An open letter published by former CAJ vice-president Sean Holman called several journalism associations, as well as news editors, publishers and station managers, to task for inadequately responding to a global climate emergency. Holman’s letter implored journalists to adopt an action plan that would “properly place, cover, contextualize, and localize the biggest story of our time, and hold public and private institutions to account for their actions and inactions on climate change.”

“We always argue that journalists should follow the truth, no matter where it leads,” said CAJ president Karyn Pugliese. “Of course reporters should offer proper context and hold the powerful to account, whether they’re covering climate or any other urgent public issue.”
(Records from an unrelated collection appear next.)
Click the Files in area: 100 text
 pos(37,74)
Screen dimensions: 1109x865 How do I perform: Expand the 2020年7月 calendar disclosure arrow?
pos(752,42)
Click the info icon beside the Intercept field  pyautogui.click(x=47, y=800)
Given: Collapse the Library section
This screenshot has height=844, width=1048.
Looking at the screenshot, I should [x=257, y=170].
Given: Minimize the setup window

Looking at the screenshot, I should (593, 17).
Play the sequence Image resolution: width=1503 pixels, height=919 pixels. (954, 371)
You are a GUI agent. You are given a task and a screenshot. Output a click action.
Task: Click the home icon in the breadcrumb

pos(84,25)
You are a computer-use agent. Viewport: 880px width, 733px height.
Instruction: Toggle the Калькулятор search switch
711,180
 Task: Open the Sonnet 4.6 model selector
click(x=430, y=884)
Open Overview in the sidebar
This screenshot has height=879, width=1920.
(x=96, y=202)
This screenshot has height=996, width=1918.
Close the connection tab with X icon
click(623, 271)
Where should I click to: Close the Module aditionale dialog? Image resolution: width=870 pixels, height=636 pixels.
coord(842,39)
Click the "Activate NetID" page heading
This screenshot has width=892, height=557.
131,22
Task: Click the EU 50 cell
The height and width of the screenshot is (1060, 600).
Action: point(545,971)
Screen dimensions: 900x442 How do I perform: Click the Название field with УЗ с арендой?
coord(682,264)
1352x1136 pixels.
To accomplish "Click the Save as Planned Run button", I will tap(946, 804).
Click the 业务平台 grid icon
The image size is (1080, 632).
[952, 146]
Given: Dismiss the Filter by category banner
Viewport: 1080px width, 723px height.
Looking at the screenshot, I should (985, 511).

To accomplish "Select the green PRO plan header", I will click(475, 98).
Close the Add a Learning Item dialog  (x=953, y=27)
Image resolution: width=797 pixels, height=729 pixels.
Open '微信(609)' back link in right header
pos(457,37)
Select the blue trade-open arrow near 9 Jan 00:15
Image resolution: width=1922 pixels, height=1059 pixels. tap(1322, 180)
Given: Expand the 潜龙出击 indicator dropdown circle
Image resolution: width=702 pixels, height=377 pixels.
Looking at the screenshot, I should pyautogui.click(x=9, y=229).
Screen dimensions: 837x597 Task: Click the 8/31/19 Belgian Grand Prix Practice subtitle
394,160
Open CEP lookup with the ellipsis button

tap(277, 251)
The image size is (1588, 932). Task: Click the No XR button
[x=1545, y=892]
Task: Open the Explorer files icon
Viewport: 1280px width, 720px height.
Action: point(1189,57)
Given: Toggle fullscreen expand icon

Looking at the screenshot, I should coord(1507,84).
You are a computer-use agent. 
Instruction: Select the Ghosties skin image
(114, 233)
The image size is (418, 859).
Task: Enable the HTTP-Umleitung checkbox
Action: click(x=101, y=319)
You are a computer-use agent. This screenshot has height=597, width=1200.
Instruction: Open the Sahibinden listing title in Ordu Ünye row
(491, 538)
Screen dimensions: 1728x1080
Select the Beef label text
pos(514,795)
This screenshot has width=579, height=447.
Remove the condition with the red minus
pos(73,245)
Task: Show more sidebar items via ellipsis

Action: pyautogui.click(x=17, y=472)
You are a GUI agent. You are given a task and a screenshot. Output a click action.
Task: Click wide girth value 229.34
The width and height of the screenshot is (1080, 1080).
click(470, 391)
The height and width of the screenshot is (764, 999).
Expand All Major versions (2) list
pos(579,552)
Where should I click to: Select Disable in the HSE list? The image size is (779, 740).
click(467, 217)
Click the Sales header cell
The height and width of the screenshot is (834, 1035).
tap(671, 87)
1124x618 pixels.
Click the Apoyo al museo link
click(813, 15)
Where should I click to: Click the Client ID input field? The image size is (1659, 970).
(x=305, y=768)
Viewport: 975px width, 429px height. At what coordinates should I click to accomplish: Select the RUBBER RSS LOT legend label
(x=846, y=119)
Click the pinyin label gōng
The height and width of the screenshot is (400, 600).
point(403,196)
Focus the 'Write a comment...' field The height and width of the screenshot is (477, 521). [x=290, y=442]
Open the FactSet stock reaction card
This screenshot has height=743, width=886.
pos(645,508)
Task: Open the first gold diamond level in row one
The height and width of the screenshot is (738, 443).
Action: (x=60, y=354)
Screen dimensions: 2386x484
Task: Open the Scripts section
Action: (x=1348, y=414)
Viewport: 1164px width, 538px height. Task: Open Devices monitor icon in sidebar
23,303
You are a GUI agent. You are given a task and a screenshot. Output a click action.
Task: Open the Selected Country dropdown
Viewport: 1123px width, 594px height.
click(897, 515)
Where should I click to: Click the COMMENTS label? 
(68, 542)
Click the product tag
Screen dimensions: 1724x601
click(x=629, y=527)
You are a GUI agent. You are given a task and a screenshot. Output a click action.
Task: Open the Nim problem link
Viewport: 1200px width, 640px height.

The CAJ publishes ethics guidelines for journalists, which were first published in 2011 and serve broadly as best practices that are regularly incorporated into newsroom policy and journalism school curriculums. The CAJ National Board has asked its ethics advisory committee, the stewards of the guidelines, to make recommendations on how journalists can most responsibly report on climate change. In the interim, the CAJ trusts individual news organizations will use language they deem necessary to convey the urgency of climate change in the most accurate way.

The Canadian Association of Journalists is a professional organization with more than 700 members across Canada. The CAJ's primary roles are public-interest advocacy work and professional development for its members.

For more information:

Karyn Pugliese, CAJ president

[email protected]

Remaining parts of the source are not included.